_YOUR ASSIGNMENT_. Leave out every line before the one that contains "Präsenzen in sozialen". Please restate that line and the rest of the data word for word, through the end.

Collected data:
=-=-=-=-=
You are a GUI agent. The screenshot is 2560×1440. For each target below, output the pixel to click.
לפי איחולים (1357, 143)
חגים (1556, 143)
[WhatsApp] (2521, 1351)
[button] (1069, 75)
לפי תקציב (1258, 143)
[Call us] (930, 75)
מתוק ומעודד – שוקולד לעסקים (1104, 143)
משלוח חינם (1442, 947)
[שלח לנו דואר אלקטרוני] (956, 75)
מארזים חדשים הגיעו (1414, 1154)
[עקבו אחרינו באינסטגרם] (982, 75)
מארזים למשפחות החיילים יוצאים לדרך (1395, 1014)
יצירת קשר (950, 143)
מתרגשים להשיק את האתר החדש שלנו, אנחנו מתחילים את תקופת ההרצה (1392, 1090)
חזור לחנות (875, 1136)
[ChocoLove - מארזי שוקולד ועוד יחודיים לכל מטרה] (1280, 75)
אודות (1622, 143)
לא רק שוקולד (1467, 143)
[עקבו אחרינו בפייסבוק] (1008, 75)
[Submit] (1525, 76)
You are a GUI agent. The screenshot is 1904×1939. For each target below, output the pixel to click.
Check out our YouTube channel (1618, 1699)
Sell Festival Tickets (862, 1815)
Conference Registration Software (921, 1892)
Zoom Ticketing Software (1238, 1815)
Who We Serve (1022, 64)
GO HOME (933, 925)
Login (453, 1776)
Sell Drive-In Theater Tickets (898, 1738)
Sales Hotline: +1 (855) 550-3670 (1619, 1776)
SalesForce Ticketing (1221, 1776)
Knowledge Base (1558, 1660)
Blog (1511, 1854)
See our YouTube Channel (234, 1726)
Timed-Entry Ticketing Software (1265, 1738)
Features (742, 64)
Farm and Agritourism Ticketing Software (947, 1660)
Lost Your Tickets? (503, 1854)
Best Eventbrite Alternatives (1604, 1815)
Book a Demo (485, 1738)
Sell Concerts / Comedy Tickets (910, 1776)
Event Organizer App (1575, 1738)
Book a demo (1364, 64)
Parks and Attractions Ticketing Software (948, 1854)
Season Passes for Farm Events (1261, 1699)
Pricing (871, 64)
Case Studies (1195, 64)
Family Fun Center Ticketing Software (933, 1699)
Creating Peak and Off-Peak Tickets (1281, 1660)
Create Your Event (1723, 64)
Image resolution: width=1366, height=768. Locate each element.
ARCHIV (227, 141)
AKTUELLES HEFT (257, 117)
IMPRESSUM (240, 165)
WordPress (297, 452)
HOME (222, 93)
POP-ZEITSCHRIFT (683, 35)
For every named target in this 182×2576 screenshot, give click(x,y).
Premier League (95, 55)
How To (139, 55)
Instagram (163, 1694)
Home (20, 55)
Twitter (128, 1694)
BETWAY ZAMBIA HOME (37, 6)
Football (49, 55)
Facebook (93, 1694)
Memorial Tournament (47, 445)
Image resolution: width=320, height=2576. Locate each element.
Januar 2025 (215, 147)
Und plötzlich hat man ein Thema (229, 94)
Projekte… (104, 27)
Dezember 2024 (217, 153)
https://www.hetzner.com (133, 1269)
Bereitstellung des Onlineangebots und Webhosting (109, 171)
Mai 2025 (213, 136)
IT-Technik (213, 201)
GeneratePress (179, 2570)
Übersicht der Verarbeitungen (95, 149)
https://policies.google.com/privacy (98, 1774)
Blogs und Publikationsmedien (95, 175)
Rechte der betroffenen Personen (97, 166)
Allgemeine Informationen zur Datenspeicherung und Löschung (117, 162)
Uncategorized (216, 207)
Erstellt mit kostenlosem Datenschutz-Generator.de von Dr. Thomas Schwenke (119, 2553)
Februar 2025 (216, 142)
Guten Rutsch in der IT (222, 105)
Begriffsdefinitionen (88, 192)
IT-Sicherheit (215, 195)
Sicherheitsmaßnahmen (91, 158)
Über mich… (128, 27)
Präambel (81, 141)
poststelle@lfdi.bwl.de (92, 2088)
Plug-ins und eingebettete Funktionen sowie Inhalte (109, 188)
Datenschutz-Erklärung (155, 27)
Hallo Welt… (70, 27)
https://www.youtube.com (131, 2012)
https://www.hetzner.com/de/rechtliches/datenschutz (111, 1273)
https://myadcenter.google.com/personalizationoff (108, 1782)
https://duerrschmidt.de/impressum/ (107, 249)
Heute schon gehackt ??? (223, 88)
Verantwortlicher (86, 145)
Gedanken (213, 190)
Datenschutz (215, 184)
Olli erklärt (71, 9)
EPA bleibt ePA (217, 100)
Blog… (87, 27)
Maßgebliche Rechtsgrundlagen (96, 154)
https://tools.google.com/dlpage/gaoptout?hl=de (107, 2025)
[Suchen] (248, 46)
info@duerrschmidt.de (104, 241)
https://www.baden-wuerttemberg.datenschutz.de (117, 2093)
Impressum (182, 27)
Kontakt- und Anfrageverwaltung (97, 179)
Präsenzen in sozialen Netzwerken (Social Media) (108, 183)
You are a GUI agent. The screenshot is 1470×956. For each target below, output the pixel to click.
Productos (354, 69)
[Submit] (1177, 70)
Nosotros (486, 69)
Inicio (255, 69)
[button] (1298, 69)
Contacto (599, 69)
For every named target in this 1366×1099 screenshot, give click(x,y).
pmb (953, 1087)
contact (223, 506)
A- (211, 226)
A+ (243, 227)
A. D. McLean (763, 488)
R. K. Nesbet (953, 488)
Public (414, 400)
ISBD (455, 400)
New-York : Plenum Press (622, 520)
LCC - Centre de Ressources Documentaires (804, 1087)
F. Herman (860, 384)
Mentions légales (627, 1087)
=-=-=-=-=
_RESPONSE AREA_.
Präsenzen in sozialen Netzwerken (Social Media) (108, 183)
You are a GUI agent. The screenshot is 1470×956. For each target below, output the pixel to click.
Productos (354, 69)
[Submit] (1177, 70)
Nosotros (486, 69)
Inicio (255, 69)
[button] (1298, 69)
Contacto (599, 69)
For every named target in this 1366×1099 screenshot, give click(x,y).
pmb (953, 1087)
contact (223, 506)
A- (211, 226)
A+ (243, 227)
A. D. McLean (763, 488)
R. K. Nesbet (953, 488)
Public (414, 400)
ISBD (455, 400)
New-York : Plenum Press (622, 520)
LCC - Centre de Ressources Documentaires (804, 1087)
F. Herman (860, 384)
Mentions légales (627, 1087)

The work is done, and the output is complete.